You can’t fault MBTA employees who decide to retire in their late 40s or early 50s and start taking their pensions when they hit the minimum number of years on the job. After all, the old pension rules included a “23 and out” provision that said T workers could retire with substantial pensions and free health care after 23 years on the job, regardless of age. 

A rule change that applies to hires on or after Dec. 6, 2012, requires T employees to work 25 years and reach age 55 before they can qualify for retirement benefits. Nevertheless, as The Boston Globe reported this week, the average age of a new MBTA retiree in 2018 was 59 years old, and out of the nearly 200 employees who retired in 2018, about 60 of them were 54 or younger. Two dozen were in their 40s, including a 47-year-old woman who retired with a $63,406 annual pension, and one who retired at age 48 with a pension of just over $60,000, The Globe reported.

MBTA spokesman Joe Pesaturo told the newspaper that more than 1,200 of those receiving MBTA pensions began collecting before they hit age 50. An additional 500 current employees are eligible to retire because they have worked more than 23 years, he said. 

It’s not news that pension obligations – coupled with the huge cost of delayed system maintenance and replacement of aging subway cars – contribute to the poor financial condition of the transit agency. The repair backlog tops $7 billion alone, and a quarter of the T’s annual budget goes toward paying down the debt.

The numbers show there are more MBTA pensioners than workers paying into the pension system. Taxpayers will continue to shoulder a major burden for decades as this essential public transit system tries to right itself. 
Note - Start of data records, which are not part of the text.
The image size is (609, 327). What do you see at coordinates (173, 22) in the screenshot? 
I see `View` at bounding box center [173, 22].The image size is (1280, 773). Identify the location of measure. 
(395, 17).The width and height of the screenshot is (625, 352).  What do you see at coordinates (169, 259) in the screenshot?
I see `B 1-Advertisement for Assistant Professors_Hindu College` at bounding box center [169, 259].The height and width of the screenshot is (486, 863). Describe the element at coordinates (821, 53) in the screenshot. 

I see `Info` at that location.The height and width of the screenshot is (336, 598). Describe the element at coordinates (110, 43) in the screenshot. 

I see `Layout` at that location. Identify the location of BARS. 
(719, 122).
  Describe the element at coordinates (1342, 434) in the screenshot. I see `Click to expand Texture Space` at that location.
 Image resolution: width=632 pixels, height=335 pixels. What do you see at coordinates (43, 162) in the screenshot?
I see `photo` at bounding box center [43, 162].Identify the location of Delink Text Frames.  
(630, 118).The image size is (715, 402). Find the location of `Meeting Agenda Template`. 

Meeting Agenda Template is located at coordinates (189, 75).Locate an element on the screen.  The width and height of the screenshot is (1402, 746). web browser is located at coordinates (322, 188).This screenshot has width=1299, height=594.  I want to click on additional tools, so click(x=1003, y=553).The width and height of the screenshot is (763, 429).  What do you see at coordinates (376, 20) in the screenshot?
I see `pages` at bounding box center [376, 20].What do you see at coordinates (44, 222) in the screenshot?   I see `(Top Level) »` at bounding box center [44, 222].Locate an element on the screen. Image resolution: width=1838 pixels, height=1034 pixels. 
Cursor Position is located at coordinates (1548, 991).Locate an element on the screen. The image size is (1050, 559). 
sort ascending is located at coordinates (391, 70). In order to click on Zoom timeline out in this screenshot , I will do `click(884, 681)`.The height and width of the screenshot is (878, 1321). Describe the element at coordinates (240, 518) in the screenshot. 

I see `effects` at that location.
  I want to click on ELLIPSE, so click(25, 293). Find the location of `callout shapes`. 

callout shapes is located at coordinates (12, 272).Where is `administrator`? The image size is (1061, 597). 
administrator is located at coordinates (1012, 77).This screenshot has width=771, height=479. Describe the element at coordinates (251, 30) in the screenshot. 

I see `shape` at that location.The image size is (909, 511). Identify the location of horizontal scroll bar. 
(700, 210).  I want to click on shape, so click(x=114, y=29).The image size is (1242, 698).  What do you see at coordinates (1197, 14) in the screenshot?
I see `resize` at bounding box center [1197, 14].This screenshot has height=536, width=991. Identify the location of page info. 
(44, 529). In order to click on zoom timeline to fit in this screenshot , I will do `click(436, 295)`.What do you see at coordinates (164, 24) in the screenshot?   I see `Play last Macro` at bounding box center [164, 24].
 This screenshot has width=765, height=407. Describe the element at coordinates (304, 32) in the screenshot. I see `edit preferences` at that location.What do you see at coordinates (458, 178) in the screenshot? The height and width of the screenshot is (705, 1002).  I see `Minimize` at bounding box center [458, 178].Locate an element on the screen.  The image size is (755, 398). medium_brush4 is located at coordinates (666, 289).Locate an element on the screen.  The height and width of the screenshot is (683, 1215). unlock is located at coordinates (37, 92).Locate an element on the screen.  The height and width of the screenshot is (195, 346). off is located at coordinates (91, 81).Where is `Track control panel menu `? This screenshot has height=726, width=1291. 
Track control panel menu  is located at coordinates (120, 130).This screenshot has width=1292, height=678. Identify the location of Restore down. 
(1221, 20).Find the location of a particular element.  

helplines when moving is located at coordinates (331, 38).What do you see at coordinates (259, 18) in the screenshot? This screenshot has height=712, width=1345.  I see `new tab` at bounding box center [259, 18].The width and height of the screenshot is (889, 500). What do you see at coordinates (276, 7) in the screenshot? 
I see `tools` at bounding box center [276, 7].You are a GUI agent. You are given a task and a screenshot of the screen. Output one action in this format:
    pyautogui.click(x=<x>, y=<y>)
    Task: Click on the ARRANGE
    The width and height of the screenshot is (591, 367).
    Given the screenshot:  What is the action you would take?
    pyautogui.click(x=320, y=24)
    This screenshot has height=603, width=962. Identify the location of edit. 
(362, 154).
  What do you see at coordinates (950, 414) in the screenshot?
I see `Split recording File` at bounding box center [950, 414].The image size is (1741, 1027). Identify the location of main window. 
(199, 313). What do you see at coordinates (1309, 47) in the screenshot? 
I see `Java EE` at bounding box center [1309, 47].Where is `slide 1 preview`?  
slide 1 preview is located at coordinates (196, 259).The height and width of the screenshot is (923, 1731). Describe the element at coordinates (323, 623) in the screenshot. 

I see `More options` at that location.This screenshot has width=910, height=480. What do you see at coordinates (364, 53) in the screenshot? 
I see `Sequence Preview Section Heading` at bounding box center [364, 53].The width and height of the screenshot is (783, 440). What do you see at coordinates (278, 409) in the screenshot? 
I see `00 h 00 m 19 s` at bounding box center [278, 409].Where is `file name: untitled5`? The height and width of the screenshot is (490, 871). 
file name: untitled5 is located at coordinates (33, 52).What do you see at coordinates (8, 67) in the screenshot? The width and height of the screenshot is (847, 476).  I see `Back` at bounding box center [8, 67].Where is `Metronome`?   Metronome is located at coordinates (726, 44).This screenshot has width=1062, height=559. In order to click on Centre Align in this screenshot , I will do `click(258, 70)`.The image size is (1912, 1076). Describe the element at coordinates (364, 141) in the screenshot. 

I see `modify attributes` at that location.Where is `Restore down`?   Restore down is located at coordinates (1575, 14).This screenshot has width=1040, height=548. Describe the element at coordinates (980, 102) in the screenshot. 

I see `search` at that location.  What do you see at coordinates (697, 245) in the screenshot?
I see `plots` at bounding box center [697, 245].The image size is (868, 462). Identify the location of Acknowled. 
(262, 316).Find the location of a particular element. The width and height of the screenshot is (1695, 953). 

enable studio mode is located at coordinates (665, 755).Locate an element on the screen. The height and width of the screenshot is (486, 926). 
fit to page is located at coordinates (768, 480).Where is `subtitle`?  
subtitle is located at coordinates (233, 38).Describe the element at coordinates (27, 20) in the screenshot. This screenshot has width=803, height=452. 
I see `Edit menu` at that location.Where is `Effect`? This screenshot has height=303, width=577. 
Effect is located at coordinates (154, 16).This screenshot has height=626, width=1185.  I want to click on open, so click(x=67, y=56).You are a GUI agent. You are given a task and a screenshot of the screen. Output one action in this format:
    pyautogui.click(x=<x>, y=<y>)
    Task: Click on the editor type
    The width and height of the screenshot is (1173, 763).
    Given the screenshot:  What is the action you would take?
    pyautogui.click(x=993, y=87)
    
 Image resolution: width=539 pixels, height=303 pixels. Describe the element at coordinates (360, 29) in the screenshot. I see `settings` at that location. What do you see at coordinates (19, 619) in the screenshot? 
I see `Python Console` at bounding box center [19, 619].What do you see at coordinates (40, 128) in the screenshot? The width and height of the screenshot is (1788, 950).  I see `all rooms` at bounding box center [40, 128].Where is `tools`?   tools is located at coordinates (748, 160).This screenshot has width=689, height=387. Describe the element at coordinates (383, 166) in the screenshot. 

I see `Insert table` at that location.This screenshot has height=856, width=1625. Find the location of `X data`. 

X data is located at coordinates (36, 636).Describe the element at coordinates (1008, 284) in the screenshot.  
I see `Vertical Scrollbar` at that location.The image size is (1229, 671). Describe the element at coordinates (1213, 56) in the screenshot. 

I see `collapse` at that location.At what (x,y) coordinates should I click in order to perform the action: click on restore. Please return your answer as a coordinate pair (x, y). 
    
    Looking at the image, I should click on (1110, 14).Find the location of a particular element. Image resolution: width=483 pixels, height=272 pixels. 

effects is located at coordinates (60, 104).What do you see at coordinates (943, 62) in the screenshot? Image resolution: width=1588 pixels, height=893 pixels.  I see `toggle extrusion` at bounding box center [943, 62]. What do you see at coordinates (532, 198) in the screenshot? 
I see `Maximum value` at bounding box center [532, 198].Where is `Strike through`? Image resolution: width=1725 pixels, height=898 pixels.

A ballot question in 2013 to have an automatic gas tax, with a portion going to fund the MBTA, was defeated at the polls by about 53 percent of voters. Discussions about a “millionaires tax” now could bring some hope – if it was approved and helped fund public transportation. That’s a big “if” and may not be a solution at all. But serious measures are needed to give the MBTA a leg up and to take a little of the burden off the average taxpayers of Massachusetts.